## 作業一覧
[1] ナツノクモのあらすじで、牛の帽子を被った女の外装のプレーヤーがネット上で呼んでほしいと頼む名前は何ですか。
[2] ナツノクモのあらすじを、最後の文の後から引き継いで書き進めてください。

会話中に教授に通信が入り同じゲームをしていた少年が人を三人殺した事件のが起こったと告げられます。

舞台は代わりセキ達の雑談でも17歳の少年の殺人の話が話題に上がります。
ニュースではゲームの影響という論調のようです。
プレーヤー達は遊び感覚で殺人を語り、プレイしている時間で殺すなら親をもう殺してると発言します。
それを聞いたセキは顔色を変え、場を一人離れて行きます。
去るセキを尻目に一人の男が現れ、話を聞きたいと輪に加わりました。
話を聞き去る男を見かけた仲間の女性プレーヤーは仲間に男のことを尋ねます。
仲間たちは自然に輪に入る奴でセキのことや色々聞いていった事を語ります。
女性プレーヤーはなぜ話したのか責め、凄く嫌な感じがしたといいます。

コイルとの手合わせの場にいつも通りに現れたセキに、
隼川教授に提案されたワークショップで開かれる祭りへの一緒の参加をテレながらもコイルは誘いますが、
転移を起こしているセキは『なんでいまさら親の顔なんてするんだよ!』と言葉をぶつけ、
自分はとっくにあんたを殺せる、今までわざと当てなかったんだ『俺はとっくの昔にバケモノだ』
と言葉を残しその場を去ります。
残されたコイルはただ立ち尽くすのみ…。


611 名前:ナツノクモ[sage] 投稿日:2005/06/16(木) 17:01:27 ID:???
場面は変わり隼川教授の部屋になり牛の帽子を被った女の外装のプレーヤーと会話している場面。
本名で呼ぼうとした隼川教授をさえぎり、ネット上では『ジージャ』の方が慣れているのでそう呼んで欲しいと頼みます。
初のカウンセリング予約のようでしたが今後の治療方針を決めようとする隼川教授の言葉をさえぎり、
ジージャはカウンセリングを受けるためでなく、他の用件で来たと語ります。

## 以下のデータ
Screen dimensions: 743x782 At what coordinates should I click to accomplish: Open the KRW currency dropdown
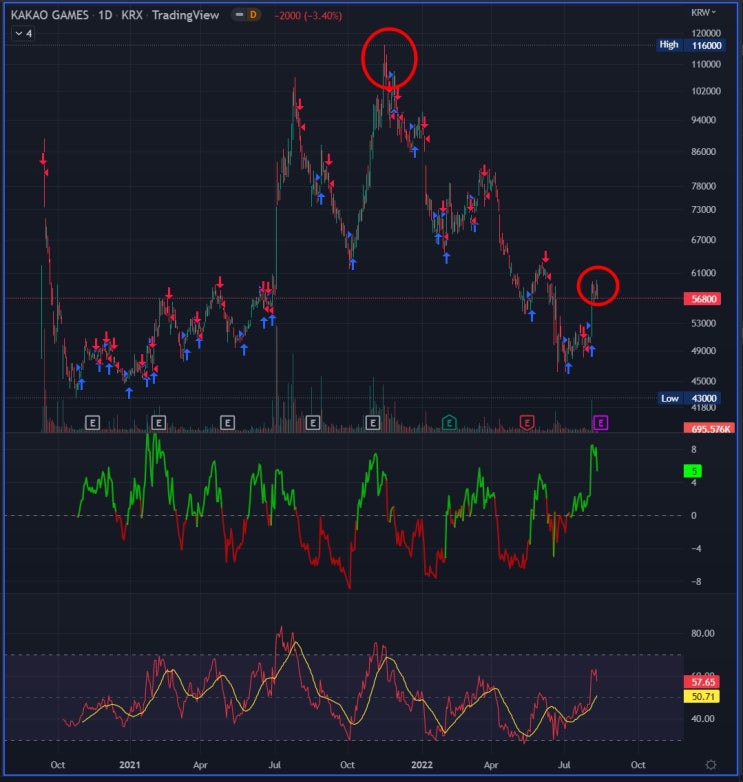click(703, 12)
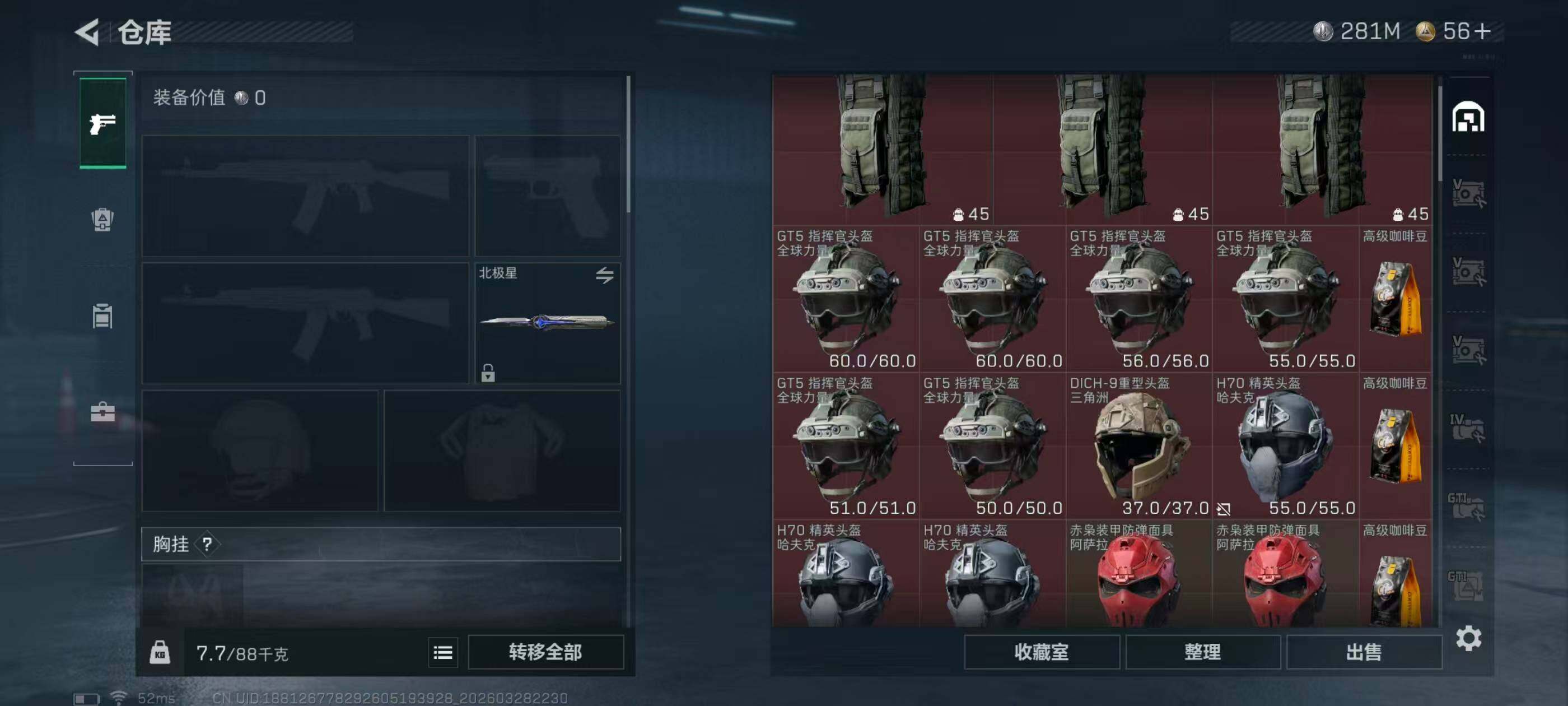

## 各項目の解答
[1] 『ジージャ』

[2]
その用件とは教授が行っている活動の中に、ユニークで公に出来ないものがあること、
そしてその中に最強のPC(プレーヤーキャラ)を殺し屋として雇っていると聞いた事。
隼川教授は取り付く島なく自分の治療に興味がないなら他のカウンセラーを紹介します、
もっとも殺し屋の斡旋をしているところは知りませんが、と続けます。
ジージャはそれでも喰らいつき『自分達のボードは『クロエ』のものである』と言い、
隼川教授はハッとした様子で貴方達が?と尋ねます。
ジージャはさらに続け自分達のボードが今新聞やニュースで散々大騒ぎになっている事、
別に殺し屋が欲しいのではなく、自分達の身を守る力が欲しいのだと伝えます。
それでも教授は気を取り直し、突っぱねます。

612 名前:ナツノクモ[sage] 投稿日:2005/06/16(木) 17:03:09 ID:???
場面は変わり廃墟のフィールド上に座り込むコイルの前に、
あのセキのことを聞きにきていた眼鏡の男、クランクが尋ねてきます。
因縁浅からず、の様子で終始コイルは眼鏡の男を睨みつけます。
クランクは次の標的はコイルの弟子のセキであると伝え、
もしなんなら自分から隼川教授に仕事をなかった事にする様頼んでも良いといいます。
そのクランクを睨みつけながらコイルは『お前は俺を見て楽しんでいるだけだ』
確かにクランクならそれができ、全てを教え、選択の余地をわざと残したことを指摘し。
『その性分には反吐がでる』と吐き捨てます。
クランクは期日では後十日、後悔のないようにといい、去っていきました。

コイルはセキの仲間達にセキのことを聞いてまわることにし、
セキに思いを寄せ、心配する女性プレーヤー『トモ』にいつもセキがコイルの事ばかり話す事、
内容は憎まれ口ばかりなこと、一件以来コイルが現れなかった為、何度も何度もボックスに通っていた事、人を寄せ付けなかったセキが多分コイルと出会った頃から、
自分達を受け入れ始めてくれた事などを伝えます。

そのセキが一件以来塞ぎこみ、危険な階層を一人突っ走り、とり付かれたようにレアアイテムを探している事を語られたとき、
授業料と称してセキが置いていっていたレアアイテムが一件以来、居ない間に大量に増えている事をコイルは追想します。
トモは自分では駄目だという事に気づいていたと言い、コイルにセキのことを頼みます。

613 名前:ナツノクモ[sage] 投稿日:2005/06/16(木) 17:05:24 ID:???

コイルはボックスでセキを待つ間エンジン男の攻略法をセキに伝えている時のことを追想しています。
追想が終わりひざまずいたまま『忘れるなセキ…俺が前に言った事』と呟きます。

ボックスにセキが現れ、セキにコイルは
『今日が最後の手合わせ、俺と少しでも長く居たいなら、隠していた本気とやらで来い』と言い放ちます。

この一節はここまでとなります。